Séance en hémicycle du 15 septembre 2014 à 17h00
Lutte contre le terrorisme — Présentation

Bernard Cazeneuve, ministre de l’intérieur :

Comme cela est déjà admis aujourd’hui dans le cadre de procédures d’expulsion, le dossier pourra comprendre des notes blanches réalisées à partir du travail des services de renseignement. Le contrôle juridictionnel s’attachera aux seuls éléments figurant dans ce dossier, déclassifiés, qui seront soumis au contradictoire. L’administration ne pourra se prévaloir devant le juge d’éléments classifiés qu’elle garderait par devers elle. Voilà quel est l’état du droit, qui est très différent de ce que j’ai pu lire. Il ne saurait donc être question d’un avocat alibi, sauf à soutenir que l’assistance d’un avocat est toujours inutile devant une administration accusée d’être arbitraire par nature.

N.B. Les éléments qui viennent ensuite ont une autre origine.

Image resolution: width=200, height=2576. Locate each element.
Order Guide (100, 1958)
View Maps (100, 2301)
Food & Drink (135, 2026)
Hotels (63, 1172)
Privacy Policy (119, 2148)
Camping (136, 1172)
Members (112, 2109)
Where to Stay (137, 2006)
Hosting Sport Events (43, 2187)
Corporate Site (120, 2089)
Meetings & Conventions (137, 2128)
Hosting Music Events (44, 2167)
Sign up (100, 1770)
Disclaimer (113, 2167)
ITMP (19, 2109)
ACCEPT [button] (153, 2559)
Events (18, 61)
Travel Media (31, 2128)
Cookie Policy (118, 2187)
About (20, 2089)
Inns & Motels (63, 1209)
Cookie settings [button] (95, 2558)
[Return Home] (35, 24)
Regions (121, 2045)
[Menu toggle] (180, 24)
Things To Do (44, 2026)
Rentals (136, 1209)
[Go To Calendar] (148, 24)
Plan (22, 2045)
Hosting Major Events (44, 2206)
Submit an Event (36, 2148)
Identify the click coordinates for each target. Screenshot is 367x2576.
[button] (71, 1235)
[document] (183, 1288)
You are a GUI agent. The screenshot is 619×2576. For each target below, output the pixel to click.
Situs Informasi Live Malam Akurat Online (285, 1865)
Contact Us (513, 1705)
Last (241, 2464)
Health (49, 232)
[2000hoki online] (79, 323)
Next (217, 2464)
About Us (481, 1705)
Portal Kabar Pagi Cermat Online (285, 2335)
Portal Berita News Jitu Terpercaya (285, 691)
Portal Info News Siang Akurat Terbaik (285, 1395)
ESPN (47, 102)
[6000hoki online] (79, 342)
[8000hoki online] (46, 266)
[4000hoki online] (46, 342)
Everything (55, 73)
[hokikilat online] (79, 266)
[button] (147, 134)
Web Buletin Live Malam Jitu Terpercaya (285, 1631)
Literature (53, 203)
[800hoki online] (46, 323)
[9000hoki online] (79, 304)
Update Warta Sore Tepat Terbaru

Enfin, la décision sera prise pour une durée limitée à six mois, renouvelable seulement si les conditions le justifient ; bien entendu, cet éventuel renouvellement sera décidé au terme d’une procédure elle aussi contradictoire et pourra faire l’objet d’un même recours. Tout au long de la procédure, les garanties seront donc aussi fortes que dans le cas d’un contrôle par le juge judiciaire.

J’ai lu ensuite, ici ou là, que le blocage administratif des sites constituait une atteinte à la liberté d’expression. C’est faux. Cette mesure ne crée pas un délit d’opinion ; elle vise de façon limitative les contenus diffusés par des individus ou des groupes terroristes faisant par le biais d’Internet la publicité de leurs exactions – comme vous le savez, des images d’exécutions et de crucifixions circulent sur le Net –, proposant des moyens de rejoindre le théâtre des opérations ou fournissant des conseils techniques pour commettre des attentats. Imaginez que de telles manoeuvres aient lieu sur la voie publique : elles seraient naturellement interdites et feraient aussitôt l’objet de mesures coercitives. Il n’est pas de raison de les tolérer davantage sur Internet.

Avons-nous l’obligation de nous lier les mains, de faire le jeu de criminels qui ont depuis longtemps perçu nos faiblesses ? Devons-nous, comme certains le préconisent, nous résigner à attendre qu’une hypothétique autorégulation des réseaux, nouvelle main invisible des tenants de l’impuissance volontaire, fasse son oeuvre ? Je ne le crois pas.